C'est un des indices qui disent que l'automne est proche, le cirque Knie revient vers la Suisse romande (autres indices : le retour des courges et des vacherins Mont d'Or). Pour rappel, Knie c'est le grand cirque de Suisse, pro, bien réglé, quasiment la sortie familiale obligée. La grande question chaque année c'est toujours de savoir s'ils parviendront à dépasser le côté show bien huilé pour trouver de l'émotion et de l'âme. 2015 est pour ça une année moyenne (contrairement à 2013, par exemple). Le numéro de jonglage était réussi, mais très mécanique. Le numéro de portés et de main à main techniquement impeccable, mais d'assez mauvais goût quant aux tenues des artistes (je suis pourtant assez tolérant à la paillette et aux déshabillés). Le clown était Rob Torres, que nous avions déjà vu il y a quelque temps et qui a refait des numéros (très chouettes) que nous connaissions déjà.
Il y a eu une curieuse démonstration de dressage en réponse aux accusations des associations de défense des animaux.
Restent trois moments magnifiques, qui justifient à eux seuls le prix des places. D'abord, un numéro de barre russe, cette sorte de poutre élastique portée à l'épaule par deux costauds, de laquelle une ravissante demoiselle aux longues jambes s'envole et tourbillonne (Trio Stoian). Puis un numéro de chevaux extraordinaire, qui commence avec douze chevaux noirs et blancs formant un carrousel autour de Maycol Errani, auquel se rajoutent bientôt d'autres chevaux jusqu'à remplir toute la piste, le numéro se finissant sur une image merveilleuse, de la grande classe et le rappel de ce fait que j'aime bien : ces grandes familles de cirque sont surtout des familles d'écuyers.
Enfin, la troupe Sokolov (en clôture) monte un numéro de bascule (avec échasses !) dans un esprit XVIIIème siècle punk, façon Amadeus survolté. Très, très, très fort et incroyablement bien mis en scène.

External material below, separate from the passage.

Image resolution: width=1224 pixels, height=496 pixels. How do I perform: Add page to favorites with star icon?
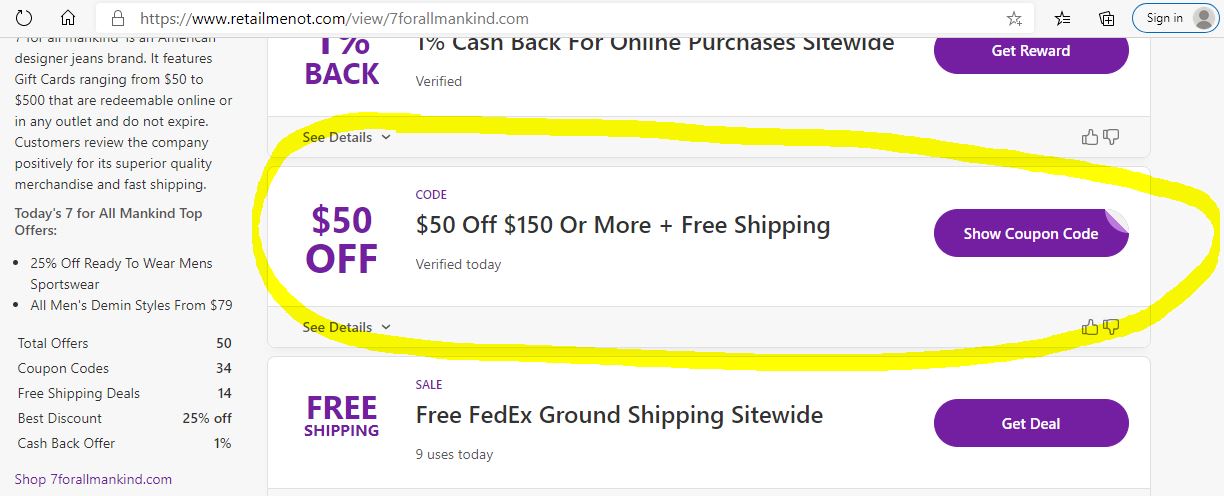coord(1014,18)
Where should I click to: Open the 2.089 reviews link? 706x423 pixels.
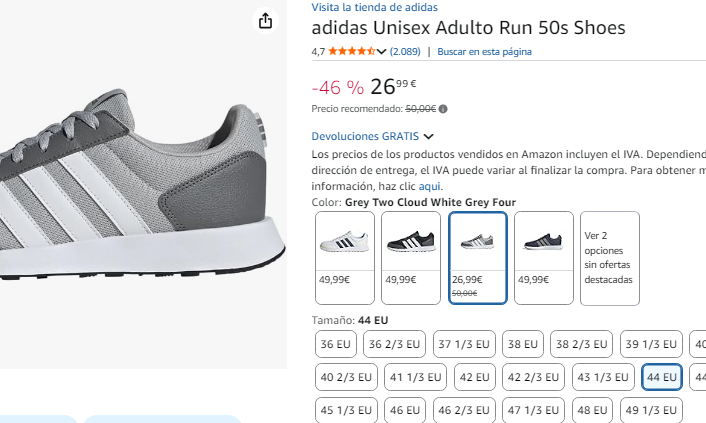pos(405,51)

(à noter cette année une affiche magnifique)





Photos presse Knie.

 

26 septembre 2015

Des kilomètres de linceuls (Nestor Burma) — Léo Malet

Se référer à mon billet précédent sur les rats de Montsouris pour lire des considérations générales, toujours valables ici, sur les enquêtes de m’sieur Nestor.

Une belle femme éplorée, ancien amour de notre héros, juive déportée (et gravement blessée) pendant la guerre, vient demander de l’aide d’une voix rauque à Nestor Burma. Commence alors une longue enquête éprouvante et affreuse dans le IIème arrondissement, entre la famille de drapiers juifs farcis de haines recuites, des prostituées, de dangereux bandits en cavale et des maîtres chanteurs. L’intrigue est un vrai jus de chique, Nestor Burma est ballotté entre intuitions fulgurantes et gros coups sur le sommet du crâne et les cadavres s’accumulent. Il fait de son mieux, encaisse, essaie d’aider ceux qui en ont besoin et tombe trop souvent sur un corps refroidi, quand ce n'est pas ce dernier qui lui tombe littéralement dessus.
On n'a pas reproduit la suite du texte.